Upon receiving an incoming packet, a router decides on which of its outgoing links to send the packet. Routers in the Internet generally make this decision on the basis of the shortest path from the router to the packet's destination. The router independently and locally computes this shortest path to the packet's destination. Although the router can account for various routing metrics, such as the latency of its outgoing links, the capacity of those links, and the present load on the links, the router chooses the outgoing path independently of the actual communications patterns among the end hosts in the Internet.
This independent and localized decision-making process in the routing protocol has been critical to the scalability of the Internet: New routers and new links are easily added without having to recompute routing decisions for the entire Internet. However, this routing process can also produce inefficiencies, such as unnecessary shared bottlenecks when multiple routers choose to use the same, shortest, path and leave other paths underutilized.
Localized routing decisions are also often demonstrably unfair, that is, they enhance the communications characteristics of one data flow at an incommensurate cost to other data flows. A broadly accepted measure of fairness in data networks is called “max-min fairness.” In a max-min fair allocation of resources, no consumer's allocation of resources can be increased without penalizing a consumer with a smaller allocation. Packet scheduling algorithms such as fair queuing and round-robin approximate max-min fairness for data flows across a single bottleneck link or router.

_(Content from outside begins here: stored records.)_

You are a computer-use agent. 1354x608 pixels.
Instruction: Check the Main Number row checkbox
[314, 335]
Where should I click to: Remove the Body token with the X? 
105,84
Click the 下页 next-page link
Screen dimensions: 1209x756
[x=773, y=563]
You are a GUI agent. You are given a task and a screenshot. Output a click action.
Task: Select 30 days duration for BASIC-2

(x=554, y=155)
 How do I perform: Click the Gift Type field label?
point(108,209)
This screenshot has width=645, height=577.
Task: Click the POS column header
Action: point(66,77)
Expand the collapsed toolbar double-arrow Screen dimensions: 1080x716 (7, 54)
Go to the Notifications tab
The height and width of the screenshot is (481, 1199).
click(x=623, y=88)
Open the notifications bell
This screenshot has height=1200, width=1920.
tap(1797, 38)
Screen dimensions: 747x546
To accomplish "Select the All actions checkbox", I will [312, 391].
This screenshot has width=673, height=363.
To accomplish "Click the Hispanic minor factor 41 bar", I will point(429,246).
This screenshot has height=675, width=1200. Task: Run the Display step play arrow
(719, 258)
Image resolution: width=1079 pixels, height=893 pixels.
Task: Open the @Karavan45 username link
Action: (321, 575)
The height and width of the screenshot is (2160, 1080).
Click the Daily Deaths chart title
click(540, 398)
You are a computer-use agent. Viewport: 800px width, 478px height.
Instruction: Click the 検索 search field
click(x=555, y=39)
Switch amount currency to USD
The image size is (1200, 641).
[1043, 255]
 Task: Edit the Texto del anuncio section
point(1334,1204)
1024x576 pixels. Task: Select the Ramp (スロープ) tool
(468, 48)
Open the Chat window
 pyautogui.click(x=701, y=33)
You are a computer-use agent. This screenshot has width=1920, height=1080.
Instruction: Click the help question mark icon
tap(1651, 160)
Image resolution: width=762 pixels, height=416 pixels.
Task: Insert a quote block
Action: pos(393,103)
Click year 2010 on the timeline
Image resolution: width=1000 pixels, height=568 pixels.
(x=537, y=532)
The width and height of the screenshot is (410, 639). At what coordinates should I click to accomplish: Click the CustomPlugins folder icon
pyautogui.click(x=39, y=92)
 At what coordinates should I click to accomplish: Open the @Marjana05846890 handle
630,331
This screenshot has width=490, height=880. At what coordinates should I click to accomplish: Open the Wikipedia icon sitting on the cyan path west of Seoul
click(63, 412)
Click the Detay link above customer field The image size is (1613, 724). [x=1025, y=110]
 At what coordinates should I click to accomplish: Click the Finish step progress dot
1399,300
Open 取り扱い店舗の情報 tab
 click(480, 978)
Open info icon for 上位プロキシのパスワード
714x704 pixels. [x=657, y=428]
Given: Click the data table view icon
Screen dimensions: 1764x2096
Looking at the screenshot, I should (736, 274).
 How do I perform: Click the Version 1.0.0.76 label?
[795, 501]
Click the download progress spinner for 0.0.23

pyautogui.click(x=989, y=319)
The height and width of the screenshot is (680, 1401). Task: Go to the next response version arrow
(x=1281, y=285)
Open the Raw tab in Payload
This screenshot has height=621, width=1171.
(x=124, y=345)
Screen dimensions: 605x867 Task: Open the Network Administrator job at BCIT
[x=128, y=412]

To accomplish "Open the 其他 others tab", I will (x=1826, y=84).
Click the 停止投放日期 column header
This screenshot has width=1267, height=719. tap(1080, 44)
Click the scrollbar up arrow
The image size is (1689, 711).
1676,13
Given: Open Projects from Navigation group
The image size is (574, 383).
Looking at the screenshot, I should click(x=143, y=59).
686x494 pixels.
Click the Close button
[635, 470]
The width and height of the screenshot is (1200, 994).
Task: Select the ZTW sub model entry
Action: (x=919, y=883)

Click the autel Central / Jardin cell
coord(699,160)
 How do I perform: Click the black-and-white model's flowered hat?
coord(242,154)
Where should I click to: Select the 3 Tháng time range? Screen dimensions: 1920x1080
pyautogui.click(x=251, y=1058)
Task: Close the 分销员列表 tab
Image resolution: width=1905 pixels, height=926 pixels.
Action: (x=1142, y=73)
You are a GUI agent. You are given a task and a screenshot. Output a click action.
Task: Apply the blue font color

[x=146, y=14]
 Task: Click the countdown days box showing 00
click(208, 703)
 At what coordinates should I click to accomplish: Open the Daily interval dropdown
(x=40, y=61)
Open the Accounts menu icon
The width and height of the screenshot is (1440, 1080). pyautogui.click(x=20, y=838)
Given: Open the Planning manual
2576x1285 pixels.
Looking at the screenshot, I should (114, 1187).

However, such local, per-flow fairness is usually globally unfair because some communications nodes (hosts or routers) support several data flows.
Some networks allow multipath routing. Here, a router can send outgoing packets along paths other than the absolutely shortest one. Multipath routing allows significantly higher network throughput than single, shortest path routing. Multipath routing also yields a robustness to link failure that is unachievable with single, shortest path routing. Unfortunately, current per-flow or local bandwidth allocation implementations of multipath routing are sometimes even less fair than the more traditional single-path routing protocols.